- **Directions**
Repeat exactly, and only, the lines of the entries below from the one with "Cookie-Einstellungen (125, 2482)" through the one with "[button] (145, 1911)", both ends included.

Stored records
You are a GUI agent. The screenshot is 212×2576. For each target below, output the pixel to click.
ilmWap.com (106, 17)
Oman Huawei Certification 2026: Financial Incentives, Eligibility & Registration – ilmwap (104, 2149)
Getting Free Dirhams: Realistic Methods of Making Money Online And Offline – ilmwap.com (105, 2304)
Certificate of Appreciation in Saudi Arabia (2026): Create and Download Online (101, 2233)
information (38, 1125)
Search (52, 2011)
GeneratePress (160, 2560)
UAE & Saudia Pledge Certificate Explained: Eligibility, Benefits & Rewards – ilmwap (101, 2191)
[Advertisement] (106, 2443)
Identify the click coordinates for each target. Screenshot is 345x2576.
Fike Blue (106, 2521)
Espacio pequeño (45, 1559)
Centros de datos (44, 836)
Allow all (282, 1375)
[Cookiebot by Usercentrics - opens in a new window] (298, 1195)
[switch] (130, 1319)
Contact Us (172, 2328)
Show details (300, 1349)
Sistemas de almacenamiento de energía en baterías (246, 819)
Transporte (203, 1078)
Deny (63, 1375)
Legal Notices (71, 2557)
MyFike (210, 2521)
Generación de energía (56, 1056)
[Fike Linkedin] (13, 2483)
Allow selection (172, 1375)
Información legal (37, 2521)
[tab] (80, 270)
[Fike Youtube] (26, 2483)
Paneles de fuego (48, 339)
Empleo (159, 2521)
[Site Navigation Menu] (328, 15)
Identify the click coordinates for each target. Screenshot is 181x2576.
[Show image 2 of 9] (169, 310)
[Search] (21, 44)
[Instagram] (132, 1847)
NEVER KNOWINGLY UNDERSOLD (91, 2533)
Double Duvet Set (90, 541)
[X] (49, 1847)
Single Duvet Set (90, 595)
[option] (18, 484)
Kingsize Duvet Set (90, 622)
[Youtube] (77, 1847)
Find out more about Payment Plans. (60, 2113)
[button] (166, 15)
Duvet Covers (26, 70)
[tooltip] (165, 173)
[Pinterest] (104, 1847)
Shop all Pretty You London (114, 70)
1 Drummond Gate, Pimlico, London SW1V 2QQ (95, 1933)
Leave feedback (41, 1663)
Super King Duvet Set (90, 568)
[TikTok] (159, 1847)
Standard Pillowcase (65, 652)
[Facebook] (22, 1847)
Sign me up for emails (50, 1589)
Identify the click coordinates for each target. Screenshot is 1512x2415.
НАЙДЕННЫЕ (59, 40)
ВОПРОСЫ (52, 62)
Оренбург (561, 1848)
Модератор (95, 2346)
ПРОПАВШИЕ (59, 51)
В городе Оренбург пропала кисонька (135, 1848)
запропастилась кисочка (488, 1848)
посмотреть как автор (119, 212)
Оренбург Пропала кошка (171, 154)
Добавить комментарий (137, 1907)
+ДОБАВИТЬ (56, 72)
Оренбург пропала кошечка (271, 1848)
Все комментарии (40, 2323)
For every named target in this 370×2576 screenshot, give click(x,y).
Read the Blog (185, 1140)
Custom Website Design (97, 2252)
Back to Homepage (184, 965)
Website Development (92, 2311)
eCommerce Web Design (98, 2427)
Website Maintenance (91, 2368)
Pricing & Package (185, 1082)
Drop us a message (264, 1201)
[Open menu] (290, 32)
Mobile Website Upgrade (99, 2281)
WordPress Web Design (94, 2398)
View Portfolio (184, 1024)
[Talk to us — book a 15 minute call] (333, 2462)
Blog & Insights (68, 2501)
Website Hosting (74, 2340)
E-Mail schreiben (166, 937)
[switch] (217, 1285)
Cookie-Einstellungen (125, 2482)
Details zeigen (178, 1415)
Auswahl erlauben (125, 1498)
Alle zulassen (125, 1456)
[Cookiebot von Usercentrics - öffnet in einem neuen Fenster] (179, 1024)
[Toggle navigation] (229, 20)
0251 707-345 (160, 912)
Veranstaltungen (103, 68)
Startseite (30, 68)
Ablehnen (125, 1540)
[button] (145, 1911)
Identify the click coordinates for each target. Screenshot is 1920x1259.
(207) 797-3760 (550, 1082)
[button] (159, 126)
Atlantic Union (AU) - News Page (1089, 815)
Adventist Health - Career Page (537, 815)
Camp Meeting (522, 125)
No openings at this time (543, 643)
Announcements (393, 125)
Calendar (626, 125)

- **Output of the task**
Cookie-Einstellungen (125, 2482)
Details zeigen (178, 1415)
Auswahl erlauben (125, 1498)
Alle zulassen (125, 1456)
[Cookiebot von Usercentrics - öffnet in einem neuen Fenster] (179, 1024)
[Toggle navigation] (229, 20)
0251 707-345 (160, 912)
Veranstaltungen (103, 68)
Startseite (30, 68)
Ablehnen (125, 1540)
[button] (145, 1911)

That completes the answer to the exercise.